В 1981 году, взамен студенческих конференций, был учрежден институт чтений выпускников отделения. Это был своебразный парад результатов работы кафедры — подготовленной ею смены.

Учебный процесс. В 70-е годы серьезным образом углубляется преподавание основных лингвистических дисциплин, расширяется круг спецкурсов и спецсеминаров, все большее влияние на интересы студентов, их специализацию оказывают лингвистические экспедиции и участие в хоздоговорных работах. На ОСиПЛе ряд основных курсов начинает читать А. А. Зализняк, оказывающий на студентов чрезвычайно сильное влияние как ученый, педагог и личность, начинают преподавать сотрудники младшего поколения (А. Е. Кибрик, Б. Ю. Городецкий, О. Ф. Кривнова, А. К. Поливанова, Н. И. Лепская, И. М. Кобозева). К сожалению, начавшийся в 60-е годы процесс закрепления на кафедре наиболее перспективных выпускников отделения был практически почти полностью заморожен.

После памятного обсуждения книги Звегинцева он тяжело заболел. В августе 1974 года с ним случается инфаркт. На длительное время он выходит из строя, и его обязанности исполняет Л. В. Златоустова. После выздоровления Звегинцева травля его не прекращается. Положение усугубляется появлением раскола внутри кафедры — между ее заведующим, с одной стороны, и секретарем цеховой партогранизации (Л. В. Златоустовой), с другой. Вся кафедра в той или иной степени участвует в этом конфликте.
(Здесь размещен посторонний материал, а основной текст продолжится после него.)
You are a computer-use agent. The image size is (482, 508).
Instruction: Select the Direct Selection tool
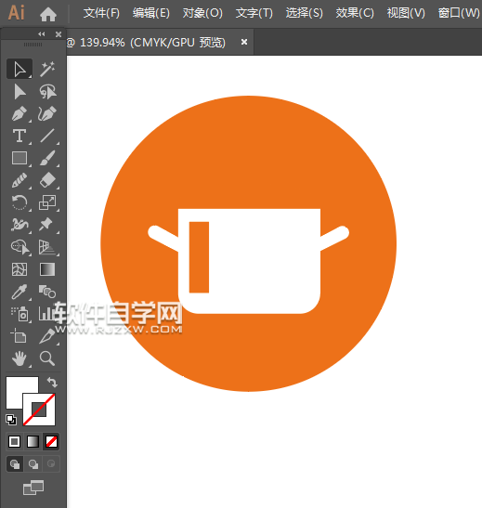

Неправильно было бы считать, что в сложившейся ситуации Звегинцев всегда был прав и не совершал ошибок. Они были, к сожалению, но не хотелось бы на них долго останавливаться, так как они не касались кардинальных моментов существования ОСиПЛа, хотя верно и то, что в условиях борьбы за выживание каждый неверный шаг может иметь фатальное значение. Увы, в этой затяжной борьбе вновь проявилась его человеческая слабость: не дорожить сторонниками и умножать число своих противников (так, я многократно в глаза говорил ему, что не согласен с его отношением к тогдашнему декану Л. Г. Андрееву, который, я был убежден, был нашим союзником, но которому Звегинцев фактически не давал возможности это проявить).